IN RE: Yuri LEE, Debtor. Yuri Lee, Appellant, v. Select Portfolio Servicing, Inc.; Wamu Mortgage Pass-Through Certificates, Series 2006-AR12 Trust, Appellees.
Chapter 13 debtor Yuri Lee appeals pro se from the district court's judgment affirming the bankruptcy court's order dismissing Lee's adversary proceeding. We have jurisdiction under 28 U.S.C. § 158(d). We review de novo a district court's decision on appeal from a bankruptcy court, and apply the same standards of review the district court applied to the bankruptcy court's decision. Christensen v. Tucson Estates, Inc. (In re Tucson Estates, Inc.), 912 F.2d 1162, 1166 (9th Cir. 1990). We may affirm on any ground supported by the record. Shanks v. Dressel, 540 F.3d 1082, 1086 (9th Cir. 2008). We affirm.
The bankruptcy court did not abuse its discretion by retaining jurisdiction over Lee's adversary proceeding after granting Lee's motion for voluntary dismissal of the bankruptcy case. See Carraher v. Morgan Elecs., Inc. (In re Carraher), 971 F.2d 327, 328 (9th Cir. 1992) (setting forth standard of review and explaining that the bankruptcy court may retain jurisdiction over a related proceeding after dismissal of the bankruptcy case, subject to considerations of judicial economy, fairness, convenience and comity).
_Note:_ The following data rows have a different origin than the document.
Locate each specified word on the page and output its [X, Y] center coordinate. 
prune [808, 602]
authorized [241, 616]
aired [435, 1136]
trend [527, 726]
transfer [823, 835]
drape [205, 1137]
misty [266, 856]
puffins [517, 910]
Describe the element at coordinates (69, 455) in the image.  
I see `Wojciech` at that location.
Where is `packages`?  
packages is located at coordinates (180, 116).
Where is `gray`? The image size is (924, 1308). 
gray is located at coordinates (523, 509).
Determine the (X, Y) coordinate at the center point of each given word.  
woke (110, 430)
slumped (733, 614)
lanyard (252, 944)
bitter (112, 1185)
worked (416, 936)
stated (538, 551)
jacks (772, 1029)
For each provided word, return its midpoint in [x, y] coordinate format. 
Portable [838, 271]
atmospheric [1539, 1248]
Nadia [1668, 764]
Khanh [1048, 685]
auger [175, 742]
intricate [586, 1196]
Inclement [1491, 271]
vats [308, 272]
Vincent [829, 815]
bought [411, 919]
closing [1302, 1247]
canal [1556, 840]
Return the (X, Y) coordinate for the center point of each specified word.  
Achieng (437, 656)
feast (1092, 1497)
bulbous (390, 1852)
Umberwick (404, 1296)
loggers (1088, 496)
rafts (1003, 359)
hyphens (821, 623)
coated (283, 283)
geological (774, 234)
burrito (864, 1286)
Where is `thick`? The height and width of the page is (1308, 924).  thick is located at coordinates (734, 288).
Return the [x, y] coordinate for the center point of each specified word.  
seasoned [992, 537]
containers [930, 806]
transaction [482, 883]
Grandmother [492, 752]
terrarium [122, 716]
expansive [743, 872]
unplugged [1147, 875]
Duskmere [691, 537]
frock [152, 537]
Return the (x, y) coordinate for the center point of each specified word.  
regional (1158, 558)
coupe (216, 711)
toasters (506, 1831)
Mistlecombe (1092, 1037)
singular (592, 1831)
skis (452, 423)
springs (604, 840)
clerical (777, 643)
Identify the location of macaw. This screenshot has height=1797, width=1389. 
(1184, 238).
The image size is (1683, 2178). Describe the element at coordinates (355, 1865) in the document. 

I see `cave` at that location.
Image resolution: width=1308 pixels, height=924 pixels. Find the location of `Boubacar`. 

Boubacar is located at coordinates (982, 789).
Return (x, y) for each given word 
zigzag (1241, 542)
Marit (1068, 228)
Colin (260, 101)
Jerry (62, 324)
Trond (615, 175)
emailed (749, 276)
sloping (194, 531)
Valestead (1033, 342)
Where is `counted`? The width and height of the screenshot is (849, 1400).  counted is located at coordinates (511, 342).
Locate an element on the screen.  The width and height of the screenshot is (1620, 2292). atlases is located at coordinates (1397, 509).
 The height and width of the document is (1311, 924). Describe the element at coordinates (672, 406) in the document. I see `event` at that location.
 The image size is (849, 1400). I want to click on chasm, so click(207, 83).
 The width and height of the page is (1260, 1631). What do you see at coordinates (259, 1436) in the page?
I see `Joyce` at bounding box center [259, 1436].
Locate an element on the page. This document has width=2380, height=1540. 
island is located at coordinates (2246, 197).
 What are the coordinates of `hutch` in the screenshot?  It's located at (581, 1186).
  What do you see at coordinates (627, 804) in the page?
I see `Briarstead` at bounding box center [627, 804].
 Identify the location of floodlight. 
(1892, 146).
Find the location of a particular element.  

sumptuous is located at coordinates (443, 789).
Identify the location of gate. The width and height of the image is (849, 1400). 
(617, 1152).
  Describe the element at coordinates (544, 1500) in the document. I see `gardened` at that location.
Dismissal of Lee's adversary action was proper because Lee failed to allege facts sufficient to state a plausible claim for relief. See Fed. R. Civ. P. 12(b)(6); Ashcroft v. Iqbal, 556 U.S. 662, 678, 129 S.Ct. 1937, 173 L.Ed.2d 868 (2009) (to avoid dismissal, “a complaint must contain sufficient factual matter, accepted as true, to state a claim to relief that is plausible on its face” (citation and internal quotation marks omitted)). Contrary to Lee's contention, the bankruptcy court was not required to state findings or conclusions in its dismissal order. See Fed. R. Civ. P. 52(a)(3) (“The court is not required to state findings or conclusions when ruling on a motion under Rule 12․”); Fed. R. Bankr. P. 7052 (providing that Federal Rule of Civil Procedure 52 applies in adversary proceedings); Mitchell v. Occidental Ins., Medicare, 619 F.2d 28, 30 (9th Cir. 1980) (under Federal Rule of Civil Procedure 52, “no findings [of fact and law] are necessary in judgments on motions to dismiss”).
The bankruptcy court did not abuse its discretion by dismissing Lee's action without leave to amend because amendment would have been futile. See Leadsinger, Inc. v. BMG Music Publ'g, 512 F.3d 522, 532 (9th Cir. 2008) (setting forth standard of review and explaining that the court need not grant leave to amend if amendment would be futile).
We reject as unsupported by the record Lee's contention that the removal of her action to federal court was improper. See 28 U.S.C. § 1446(c) (the deadline to file a notice of removal is 30 days after defendant is served with a summons and complaint); Cal. Code Civ. Pro. § 415.30 (providing that service of a summons pursuant to that section is complete on the date a written acknowledgment of receipt of summons is executed); Cal. Code Civ. Pro. § 415.40 (providing that service of summons is complete on the tenth day after the mailing pursuant to that section).
We do not consider matters not specifically and distinctly raised and argued in the opening brief, or arguments and allegations raised for the first time on appeal. See Padgett v. Wright, 587 F.3d 983, 985 n.2 (9th Cir. 2009).